[edit]

# Safe Linear Bandits over Unknown Polytopes

*Proceedings of Thirty Seventh Conference on Learning Theory*, PMLR 247:1755-1795, 2024.

#### Abstract

The safe linear bandit problem (SLB) is an online approach to linear programming with unknown objective and unknown \emph{roundwise} constraints, under stochastic bandit feedback of rewards and safety risks of actions. We study the tradeoffs between efficacy and smooth safety costs of SLBs over polytopes, and the role of aggressive {doubly-optimistic play} in avoiding the strong assumptions made by extant pessimistic-optimistic approaches. We first elucidate an inherent hardness in SLBs due the lack of knowledge of constraints: there exist ‘easy’ instances, for which suboptimal extreme points have large ‘gaps’, but on which SLB methods must still incur $\Omega(\sqrt{T})$ regret or safety violations, due to an inability to resolve unknown optima to arbitrary precision.

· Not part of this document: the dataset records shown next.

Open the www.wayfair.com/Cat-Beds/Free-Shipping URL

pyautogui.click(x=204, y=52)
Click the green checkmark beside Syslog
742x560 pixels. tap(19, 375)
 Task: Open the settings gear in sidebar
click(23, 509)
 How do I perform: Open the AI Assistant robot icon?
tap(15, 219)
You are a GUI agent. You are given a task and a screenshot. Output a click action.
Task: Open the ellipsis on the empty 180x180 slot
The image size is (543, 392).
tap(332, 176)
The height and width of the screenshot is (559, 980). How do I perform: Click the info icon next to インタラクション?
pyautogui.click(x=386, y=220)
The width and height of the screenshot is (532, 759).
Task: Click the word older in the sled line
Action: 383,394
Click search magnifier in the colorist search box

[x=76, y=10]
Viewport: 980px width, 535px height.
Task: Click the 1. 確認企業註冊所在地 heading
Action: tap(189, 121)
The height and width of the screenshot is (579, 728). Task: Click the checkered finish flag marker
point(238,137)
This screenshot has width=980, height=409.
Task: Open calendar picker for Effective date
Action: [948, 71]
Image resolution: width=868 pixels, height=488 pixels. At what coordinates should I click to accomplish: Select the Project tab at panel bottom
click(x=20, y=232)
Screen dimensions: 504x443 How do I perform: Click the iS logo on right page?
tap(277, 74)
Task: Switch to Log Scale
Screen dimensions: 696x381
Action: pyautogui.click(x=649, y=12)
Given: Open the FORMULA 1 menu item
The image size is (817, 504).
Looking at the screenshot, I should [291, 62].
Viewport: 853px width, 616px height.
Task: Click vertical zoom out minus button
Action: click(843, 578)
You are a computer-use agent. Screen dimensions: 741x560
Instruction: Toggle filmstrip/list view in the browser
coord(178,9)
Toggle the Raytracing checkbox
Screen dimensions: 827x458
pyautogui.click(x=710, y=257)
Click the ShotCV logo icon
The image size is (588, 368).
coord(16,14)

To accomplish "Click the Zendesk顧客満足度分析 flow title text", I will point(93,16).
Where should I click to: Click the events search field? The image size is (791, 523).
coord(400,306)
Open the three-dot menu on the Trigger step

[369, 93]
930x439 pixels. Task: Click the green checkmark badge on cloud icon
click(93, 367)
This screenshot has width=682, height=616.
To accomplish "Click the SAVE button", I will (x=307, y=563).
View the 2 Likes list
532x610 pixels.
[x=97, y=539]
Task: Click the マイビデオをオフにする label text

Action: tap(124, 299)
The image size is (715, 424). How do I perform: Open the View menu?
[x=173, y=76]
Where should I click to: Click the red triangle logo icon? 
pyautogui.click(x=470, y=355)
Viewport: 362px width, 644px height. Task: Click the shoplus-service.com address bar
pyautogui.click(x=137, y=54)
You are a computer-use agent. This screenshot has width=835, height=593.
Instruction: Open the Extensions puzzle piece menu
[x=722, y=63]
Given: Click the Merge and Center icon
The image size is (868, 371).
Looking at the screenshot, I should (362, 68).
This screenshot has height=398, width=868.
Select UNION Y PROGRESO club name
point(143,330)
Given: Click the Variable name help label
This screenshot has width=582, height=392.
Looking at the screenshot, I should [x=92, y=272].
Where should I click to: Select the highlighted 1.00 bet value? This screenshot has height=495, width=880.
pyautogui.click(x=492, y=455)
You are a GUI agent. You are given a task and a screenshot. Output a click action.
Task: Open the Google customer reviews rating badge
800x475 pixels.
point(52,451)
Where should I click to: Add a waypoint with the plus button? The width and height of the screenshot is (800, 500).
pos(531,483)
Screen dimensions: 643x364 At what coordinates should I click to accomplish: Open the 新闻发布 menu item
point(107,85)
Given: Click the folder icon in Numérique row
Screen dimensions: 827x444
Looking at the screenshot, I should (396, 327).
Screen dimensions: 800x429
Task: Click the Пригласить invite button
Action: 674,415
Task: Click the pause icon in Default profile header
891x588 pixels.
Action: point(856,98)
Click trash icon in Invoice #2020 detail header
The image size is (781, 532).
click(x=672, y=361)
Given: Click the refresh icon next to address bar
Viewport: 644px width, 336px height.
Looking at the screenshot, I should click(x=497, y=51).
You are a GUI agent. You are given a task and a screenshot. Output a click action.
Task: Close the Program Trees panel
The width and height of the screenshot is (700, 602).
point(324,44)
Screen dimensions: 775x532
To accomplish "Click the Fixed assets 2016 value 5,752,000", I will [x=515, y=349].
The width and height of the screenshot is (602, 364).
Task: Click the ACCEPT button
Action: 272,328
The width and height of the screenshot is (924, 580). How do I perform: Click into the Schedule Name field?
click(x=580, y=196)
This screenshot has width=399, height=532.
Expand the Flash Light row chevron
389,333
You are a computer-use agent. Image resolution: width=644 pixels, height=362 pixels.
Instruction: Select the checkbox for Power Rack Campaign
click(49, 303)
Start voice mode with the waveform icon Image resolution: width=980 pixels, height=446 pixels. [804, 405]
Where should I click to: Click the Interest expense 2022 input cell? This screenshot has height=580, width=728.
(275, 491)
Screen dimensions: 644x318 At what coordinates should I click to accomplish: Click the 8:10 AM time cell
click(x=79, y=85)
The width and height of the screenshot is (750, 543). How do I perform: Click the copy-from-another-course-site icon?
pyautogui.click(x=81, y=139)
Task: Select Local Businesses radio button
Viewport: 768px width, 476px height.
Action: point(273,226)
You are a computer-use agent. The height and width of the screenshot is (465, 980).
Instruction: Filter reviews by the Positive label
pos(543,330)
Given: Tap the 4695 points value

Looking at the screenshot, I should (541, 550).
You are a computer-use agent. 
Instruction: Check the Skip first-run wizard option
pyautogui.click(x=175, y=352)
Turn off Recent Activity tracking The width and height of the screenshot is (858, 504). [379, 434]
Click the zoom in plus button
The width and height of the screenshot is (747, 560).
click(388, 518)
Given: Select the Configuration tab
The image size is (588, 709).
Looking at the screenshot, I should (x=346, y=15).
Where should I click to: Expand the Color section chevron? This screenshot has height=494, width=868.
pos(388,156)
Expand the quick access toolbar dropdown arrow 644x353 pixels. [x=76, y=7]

We then analyse a natural doubly-optimistic strategy for the safe linear bandit problem, \textsc{doss}, which uses optimistic estimates of both reward and safety risks to select actions, and show that despite the lack of knowledge of constraints or feasible points, \textsc{doss} simultaneously obtains tight instance-dependent $O(\log^2 T)$ bounds on efficacy regret, and $\widetilde O(\sqrt{T})$ bounds on safety violations, thus attaining near Pareto-optimality. Further, when safety is demanded to a finite precision, violations improve to $O(\log^2 T).$ These results rely on a novel dual analysis of linear bandits: we argue that \textsc{doss} proceeds by activating noisy versions of at least $d$ constraints in each round, which allows us to separately analyse rounds where a ‘poor’ set of constraints is activated, and rounds where ‘good’ sets of constraints are activated. The costs in the former are controlled to $O(\log^2 T)$ by developing new dual notions of gaps, based on global sensitivity analyses of linear programs, that quantify the suboptimality of each such set of constraints. The latter costs are controlled to $O(1)$ by explicitly analysing the solutions of optimistic play.